Monash researchers have solved the first crystal structure of the A1 adenosine G protein-coupled receptor, an important therapeutic target for treating cardiac injury after a heart attack, memory disorders and chronic pain. The study, published today in the prestigious journal, Cell, details atomic-level information of the A1 adenosine receptor protein and reveals that the physical shape of its hormone binding pocket is very different from that of a related adenosine receptor, providing new clues about how drugs can be used to more selectivity target these proteins.A1 adenosine receptor structure

Led by Professors Arthur Christopoulos and Patrick Sexton from the Monash Institute of Pharmaceutical Sciences (MIPS), the researchers utilised a technique involving crystallisation of the A1 adenosine receptor protein, followed by exposure to high-intensity x-ray beams to determine the structure of the final receptor at an atomic level based on the way the x-rays diffracted when they collided with the crystals.

The team compared their result with another subtype of the adenosine receptor family with known crystal structures, the A2A subtype. Although they found that the amino acid sequences that make up the binding pockets of both receptors are very similar, they discovered that the binding pocket of the A1 adenosine receptor is much wider compared to that of the A2A subtype. This difference in the physical shape of the binding sites can explain how drugs can be selective for one subtype over another.

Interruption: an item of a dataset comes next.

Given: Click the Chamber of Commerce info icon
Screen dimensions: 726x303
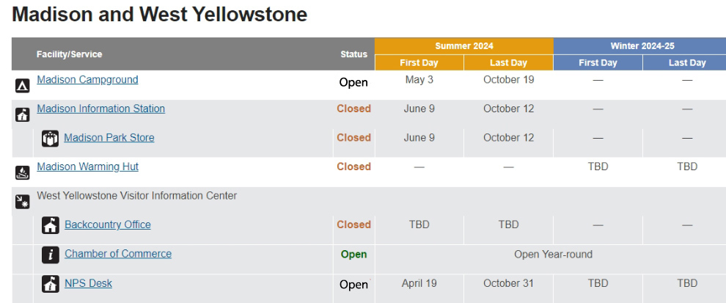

“The narrow binding site of the previously-solved A2A adenosine receptor restricts certain types of drugs from binding,” says the study’s co-first author, Dr Alisa Glukhova, “whereas different interactions become possible due to the ‘openness’ of the binding pocket of the A1 receptor subtype.”

Solving the molecular structure of the A1 receptor also revealed another surprise, namely that the large binding cavity of the receptor is, in fact, a combination of two pockets: the primary binding pocket where traditional hormones or synthetic activator and inhibitor drugs can bind, and an secondary binding pocket, which may be targeted to fine-tune the activity of the receptor. Drugs that bind to such alternative sites are called “allosteric modulators”, because they have the potential to modify the activity of the protein, much like a “dimmer switch” can modify the intensity of a light signal in either a positive or negative direction.

However, all allosteric modulators for the A1 adenosine receptor that have been identified to date seem to display mixed behaviours, depending on the hormone or drug that co-binds to the primary site. This behaviour, which has long puzzled scientists, can now be better understood as a result of the Monash study. By using computational modelling, the researchers discovered that, in the absence of other drugs, allosteric modulators for the A1 adenosine receptor can also bind to the primary pocket, thus explaining their potential for mixed effects depending on which pocket the drugs ultimately target.

Professor Christopoulos says that this new discovery can improve our understanding of how allosteric modulators and receptors interact, and can lead to the design of more selective drugs with fewer side effects for a range of neurological, cardiovascular, pain and other diseases.